Dankzij archiefonderzoek krijgen wij een impressie over de wreedheid van het leven en werken op een plantage. Deze informatie is echter meestal geschreven door plantage eigenaars en andere mensen in een machtspositie. Zo schreef Laurens Jan Nepveu aan de plantagedirecteur van La Singularité in 1780 om voorzichtig te zijn met de tot slaaf gemaakte mensen. Dit was niet uit bezorgdheid voor hun welzijn, maar om economische redenen, aangezien het in die periode moeilijk was om tot slaaf gemaakte mensen te verkrijgen door een oorlog tussen Engeland en Nederland. Uit de gegevens blijkt dat de populatie op de plantage tussen 1779 en 1800 afnam van 283 tot 151 mensen.  

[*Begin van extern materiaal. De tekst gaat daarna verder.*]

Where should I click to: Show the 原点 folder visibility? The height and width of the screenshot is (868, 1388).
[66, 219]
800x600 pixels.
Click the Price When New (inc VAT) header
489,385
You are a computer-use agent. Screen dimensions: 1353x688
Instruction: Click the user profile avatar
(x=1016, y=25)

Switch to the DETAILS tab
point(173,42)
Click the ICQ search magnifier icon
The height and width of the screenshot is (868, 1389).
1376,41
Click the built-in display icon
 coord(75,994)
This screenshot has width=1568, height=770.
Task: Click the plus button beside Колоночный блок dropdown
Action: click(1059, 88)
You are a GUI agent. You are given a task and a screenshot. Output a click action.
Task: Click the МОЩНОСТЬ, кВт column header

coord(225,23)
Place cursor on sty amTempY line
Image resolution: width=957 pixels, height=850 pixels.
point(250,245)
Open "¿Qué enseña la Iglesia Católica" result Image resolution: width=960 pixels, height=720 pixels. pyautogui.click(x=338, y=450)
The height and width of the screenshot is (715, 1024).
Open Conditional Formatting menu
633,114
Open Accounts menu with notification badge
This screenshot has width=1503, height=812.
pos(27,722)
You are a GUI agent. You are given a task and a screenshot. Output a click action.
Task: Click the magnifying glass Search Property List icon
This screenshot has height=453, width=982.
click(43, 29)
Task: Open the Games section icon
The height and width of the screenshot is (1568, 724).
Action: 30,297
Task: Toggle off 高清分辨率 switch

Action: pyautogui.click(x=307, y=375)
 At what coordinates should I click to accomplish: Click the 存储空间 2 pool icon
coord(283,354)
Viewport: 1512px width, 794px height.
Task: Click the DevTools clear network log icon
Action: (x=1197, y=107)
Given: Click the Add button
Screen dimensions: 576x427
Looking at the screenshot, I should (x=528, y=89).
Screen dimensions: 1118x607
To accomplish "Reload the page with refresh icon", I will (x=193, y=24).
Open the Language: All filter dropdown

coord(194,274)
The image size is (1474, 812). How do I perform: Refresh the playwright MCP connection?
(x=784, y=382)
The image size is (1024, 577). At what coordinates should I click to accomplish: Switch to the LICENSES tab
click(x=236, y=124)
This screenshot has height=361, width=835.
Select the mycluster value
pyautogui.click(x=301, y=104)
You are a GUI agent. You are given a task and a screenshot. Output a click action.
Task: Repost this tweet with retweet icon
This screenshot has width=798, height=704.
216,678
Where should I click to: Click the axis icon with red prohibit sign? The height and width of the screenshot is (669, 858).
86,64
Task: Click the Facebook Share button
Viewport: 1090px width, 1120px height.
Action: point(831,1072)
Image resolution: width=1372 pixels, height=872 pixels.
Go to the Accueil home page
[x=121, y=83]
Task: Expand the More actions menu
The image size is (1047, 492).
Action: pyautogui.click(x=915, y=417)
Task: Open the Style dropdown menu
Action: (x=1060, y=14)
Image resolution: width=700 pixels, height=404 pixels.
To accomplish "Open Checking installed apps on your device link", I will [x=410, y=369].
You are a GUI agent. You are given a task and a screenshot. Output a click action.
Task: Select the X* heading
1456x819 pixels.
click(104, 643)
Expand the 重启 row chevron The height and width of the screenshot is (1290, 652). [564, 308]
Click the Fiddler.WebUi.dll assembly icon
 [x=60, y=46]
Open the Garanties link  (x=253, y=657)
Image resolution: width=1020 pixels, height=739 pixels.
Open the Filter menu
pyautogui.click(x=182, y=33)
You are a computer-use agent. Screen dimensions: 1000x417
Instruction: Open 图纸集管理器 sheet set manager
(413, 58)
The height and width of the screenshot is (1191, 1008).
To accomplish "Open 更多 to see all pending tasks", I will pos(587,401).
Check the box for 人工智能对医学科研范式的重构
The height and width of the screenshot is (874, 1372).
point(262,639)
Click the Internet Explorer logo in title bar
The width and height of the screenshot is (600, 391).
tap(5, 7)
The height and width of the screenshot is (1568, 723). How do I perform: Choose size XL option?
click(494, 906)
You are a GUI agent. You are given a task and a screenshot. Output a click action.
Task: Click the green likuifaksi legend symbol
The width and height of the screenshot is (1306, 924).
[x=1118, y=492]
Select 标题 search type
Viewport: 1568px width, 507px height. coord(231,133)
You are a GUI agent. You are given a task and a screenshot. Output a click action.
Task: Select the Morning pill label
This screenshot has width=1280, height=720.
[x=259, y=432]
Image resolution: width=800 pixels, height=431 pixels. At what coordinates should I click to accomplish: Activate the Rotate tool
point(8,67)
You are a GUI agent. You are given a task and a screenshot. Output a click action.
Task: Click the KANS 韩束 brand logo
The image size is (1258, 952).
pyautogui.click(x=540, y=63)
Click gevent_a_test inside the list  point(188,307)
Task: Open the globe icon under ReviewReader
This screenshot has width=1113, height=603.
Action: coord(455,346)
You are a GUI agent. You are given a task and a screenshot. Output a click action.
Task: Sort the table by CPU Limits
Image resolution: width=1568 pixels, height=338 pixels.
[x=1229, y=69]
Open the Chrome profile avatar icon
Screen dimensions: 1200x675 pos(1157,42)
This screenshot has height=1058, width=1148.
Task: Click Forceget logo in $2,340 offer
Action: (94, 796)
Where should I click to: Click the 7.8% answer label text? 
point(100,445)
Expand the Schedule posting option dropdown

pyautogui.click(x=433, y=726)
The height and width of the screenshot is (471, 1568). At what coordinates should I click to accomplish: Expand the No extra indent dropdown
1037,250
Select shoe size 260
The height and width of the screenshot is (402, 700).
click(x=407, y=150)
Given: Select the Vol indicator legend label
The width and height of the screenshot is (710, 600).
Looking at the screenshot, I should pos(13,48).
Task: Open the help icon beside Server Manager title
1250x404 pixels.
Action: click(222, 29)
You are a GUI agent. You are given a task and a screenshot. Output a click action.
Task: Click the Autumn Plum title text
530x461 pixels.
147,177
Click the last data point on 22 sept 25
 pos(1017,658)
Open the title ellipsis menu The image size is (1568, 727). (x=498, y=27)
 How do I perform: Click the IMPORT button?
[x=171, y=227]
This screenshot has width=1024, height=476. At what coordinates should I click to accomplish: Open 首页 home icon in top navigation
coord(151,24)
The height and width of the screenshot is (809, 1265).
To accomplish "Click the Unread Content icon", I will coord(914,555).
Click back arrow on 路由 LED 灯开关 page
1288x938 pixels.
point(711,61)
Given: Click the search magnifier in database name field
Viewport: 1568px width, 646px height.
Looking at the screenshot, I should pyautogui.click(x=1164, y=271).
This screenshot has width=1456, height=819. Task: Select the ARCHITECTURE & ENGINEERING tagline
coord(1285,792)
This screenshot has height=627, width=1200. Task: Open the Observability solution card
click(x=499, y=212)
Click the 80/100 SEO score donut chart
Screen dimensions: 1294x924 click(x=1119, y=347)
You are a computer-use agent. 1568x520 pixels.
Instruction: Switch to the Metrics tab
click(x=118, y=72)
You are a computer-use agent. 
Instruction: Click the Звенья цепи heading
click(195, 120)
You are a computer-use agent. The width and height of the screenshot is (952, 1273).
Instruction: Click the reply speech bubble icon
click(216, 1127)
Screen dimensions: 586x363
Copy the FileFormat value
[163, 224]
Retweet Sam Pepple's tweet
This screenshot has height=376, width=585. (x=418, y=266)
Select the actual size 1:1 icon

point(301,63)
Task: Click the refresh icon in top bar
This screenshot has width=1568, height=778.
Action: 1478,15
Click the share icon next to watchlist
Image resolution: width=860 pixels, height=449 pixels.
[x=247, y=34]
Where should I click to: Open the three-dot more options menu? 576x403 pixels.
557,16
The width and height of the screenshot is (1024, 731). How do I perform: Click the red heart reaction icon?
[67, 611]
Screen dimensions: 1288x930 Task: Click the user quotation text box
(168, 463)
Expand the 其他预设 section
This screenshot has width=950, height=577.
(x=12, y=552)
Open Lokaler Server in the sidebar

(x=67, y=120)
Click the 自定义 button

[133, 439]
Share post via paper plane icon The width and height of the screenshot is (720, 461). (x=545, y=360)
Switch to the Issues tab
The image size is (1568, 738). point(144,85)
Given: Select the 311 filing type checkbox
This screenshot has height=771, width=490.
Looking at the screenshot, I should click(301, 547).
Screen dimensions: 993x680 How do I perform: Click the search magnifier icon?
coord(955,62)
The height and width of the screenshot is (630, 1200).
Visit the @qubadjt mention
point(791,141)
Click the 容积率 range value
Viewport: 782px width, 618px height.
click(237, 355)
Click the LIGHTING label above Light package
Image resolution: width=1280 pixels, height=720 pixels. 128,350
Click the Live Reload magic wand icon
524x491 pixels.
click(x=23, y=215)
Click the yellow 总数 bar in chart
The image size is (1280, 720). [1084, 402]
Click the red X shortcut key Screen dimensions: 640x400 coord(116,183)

Een paar redenen kunnen deze afname verklaren. Veel mensen stierven door de harde omstandigheden. Ze konden ook doorverkocht worden en ergens anders gedwongen werken, of vrijgekocht worden, zoals Saratje. Saratje was een tot slaaf gemaakte vrouw die in 1793 werd vrijgekocht door de plantagedirecteur van La Singularité. Het is veronderstelt dat zij een romantische relatie hadden, maar de dynamiek van een dergelijke relatie zou sterk worden beïnvloed door de koloniale machtsdynamiek tussen een voormalige tot slaaf gemaakte en een plantagedirecteur.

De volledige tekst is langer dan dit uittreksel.